Sen. Barack Obama at Martin Luther King, Jr. grave; Photo credit: Obama for President

The race issue emerged before the Nevada primaries when Clinton remarked on how the accomplishments of Martin Luther King, Jr. came about after President Lyndon Johnson pushed through the civil rights act of 1964. Tensions between Clinton and Obama were ostensibly put to rest at a debate in Las Vegas, attended by fellow Democratic candidate and former N.C. Senator John Edwards.

But as America celebrated Martin Luther King, Jr. Day Monday, the issue remained a strong undercurrent in both Clinton and Obama’s campaigns. On Sunday, the two candidates attended churches in predominantly black neighborhoods. Obama spoke at Ebenezer Baptist Church in Atlanta, and Clinton attended Abyssinian Baptist Church in Harlem.

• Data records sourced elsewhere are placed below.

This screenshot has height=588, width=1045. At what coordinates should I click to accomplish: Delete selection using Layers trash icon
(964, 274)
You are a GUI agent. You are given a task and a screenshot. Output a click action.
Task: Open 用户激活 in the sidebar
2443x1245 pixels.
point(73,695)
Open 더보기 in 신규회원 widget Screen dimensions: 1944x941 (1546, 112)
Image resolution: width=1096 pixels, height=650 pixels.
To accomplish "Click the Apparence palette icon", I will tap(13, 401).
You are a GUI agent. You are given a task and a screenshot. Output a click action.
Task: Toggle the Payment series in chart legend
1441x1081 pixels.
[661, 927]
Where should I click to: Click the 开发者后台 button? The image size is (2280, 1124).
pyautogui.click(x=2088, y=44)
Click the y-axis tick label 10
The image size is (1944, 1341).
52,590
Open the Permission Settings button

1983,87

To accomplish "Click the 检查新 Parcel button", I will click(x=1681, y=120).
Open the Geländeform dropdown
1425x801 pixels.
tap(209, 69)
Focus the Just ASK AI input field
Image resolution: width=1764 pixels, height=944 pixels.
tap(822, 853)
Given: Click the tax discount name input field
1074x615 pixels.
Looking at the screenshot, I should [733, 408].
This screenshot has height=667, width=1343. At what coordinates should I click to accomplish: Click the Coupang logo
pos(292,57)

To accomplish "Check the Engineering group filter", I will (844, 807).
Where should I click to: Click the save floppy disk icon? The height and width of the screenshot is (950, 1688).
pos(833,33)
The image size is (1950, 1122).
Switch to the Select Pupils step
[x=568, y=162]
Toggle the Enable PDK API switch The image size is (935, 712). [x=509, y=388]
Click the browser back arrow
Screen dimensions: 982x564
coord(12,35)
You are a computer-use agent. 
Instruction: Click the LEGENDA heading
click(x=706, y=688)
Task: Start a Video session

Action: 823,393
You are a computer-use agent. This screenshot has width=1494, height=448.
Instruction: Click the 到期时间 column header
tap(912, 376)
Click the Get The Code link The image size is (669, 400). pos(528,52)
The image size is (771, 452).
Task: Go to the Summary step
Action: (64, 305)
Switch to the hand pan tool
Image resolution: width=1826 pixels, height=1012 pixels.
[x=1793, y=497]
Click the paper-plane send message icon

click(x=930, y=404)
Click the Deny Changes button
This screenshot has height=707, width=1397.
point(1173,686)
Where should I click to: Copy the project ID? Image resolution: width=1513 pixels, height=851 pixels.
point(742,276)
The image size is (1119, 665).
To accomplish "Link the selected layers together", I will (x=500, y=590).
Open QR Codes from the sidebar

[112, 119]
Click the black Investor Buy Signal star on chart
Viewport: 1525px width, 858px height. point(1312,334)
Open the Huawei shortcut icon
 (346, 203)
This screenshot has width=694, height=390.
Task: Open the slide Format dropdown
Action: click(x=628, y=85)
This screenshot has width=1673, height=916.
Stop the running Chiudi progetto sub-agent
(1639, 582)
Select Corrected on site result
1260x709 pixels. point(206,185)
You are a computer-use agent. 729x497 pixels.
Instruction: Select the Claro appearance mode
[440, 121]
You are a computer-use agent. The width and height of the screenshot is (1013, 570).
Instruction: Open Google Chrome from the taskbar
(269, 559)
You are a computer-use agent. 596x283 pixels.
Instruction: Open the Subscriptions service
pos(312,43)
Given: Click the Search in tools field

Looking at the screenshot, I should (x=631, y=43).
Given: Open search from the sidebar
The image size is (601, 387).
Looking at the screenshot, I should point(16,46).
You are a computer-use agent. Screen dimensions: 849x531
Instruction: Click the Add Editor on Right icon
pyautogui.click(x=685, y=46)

Senator Clinton was alongside Rev. Calvin O. Butts, an influential black New York leader, the New York Times reported. Dr. Butts, who recently endorsed Clinton, explained his support: “[This] is not a race based decision for me.” His words outside the church were met with cheers by a crowd of Clinton fans.

Although both candidates have avoided discussing the issue of race in their campaign strategies, the subject is bound to emerge again in Monday night’s CNN debate in the Palmetto State sponsored by the Congressional Black Caucus Institute.

The candidates will have a chance to spar with one another, but lately it’s been Obama’s battle with Clinton’s husband that has been garnering media attention.

Monday, Bill Clinton called in question Obama’s devotion to the Democratic party, citing Obama’s praise of the Reagan administration and courtship of Republican voters in Nevada.

“[Hillary] won a victory in spite of a very well-organized, and I might say a very well-executed strategy by the Obama campaign, which included doing well in the north of Nevada, where his demographic of upscale voters lived, and by making an explicit effort to get Republicans to come and vote for him in the Democratic caucus,” Clinton said, according to ABC News.

Clinton’s remarks were in response to an interview with Obama on ABC’s Good Morning America.

“You know the former president, who I think all of us have a lot of regard for, has taken his advocacy on behalf of his wife to a level that I think is pretty troubling,” Obama said in the interview. “I understand him wanting to promote his wife’s candidacy. She’s got a record that she can run on. But I think it’s important that we try to maintain some — you know, level of honesty and candor during the course of the campaign. If we don’t, then we feed the cynicism that has led so many Americans to be turned off to politics.”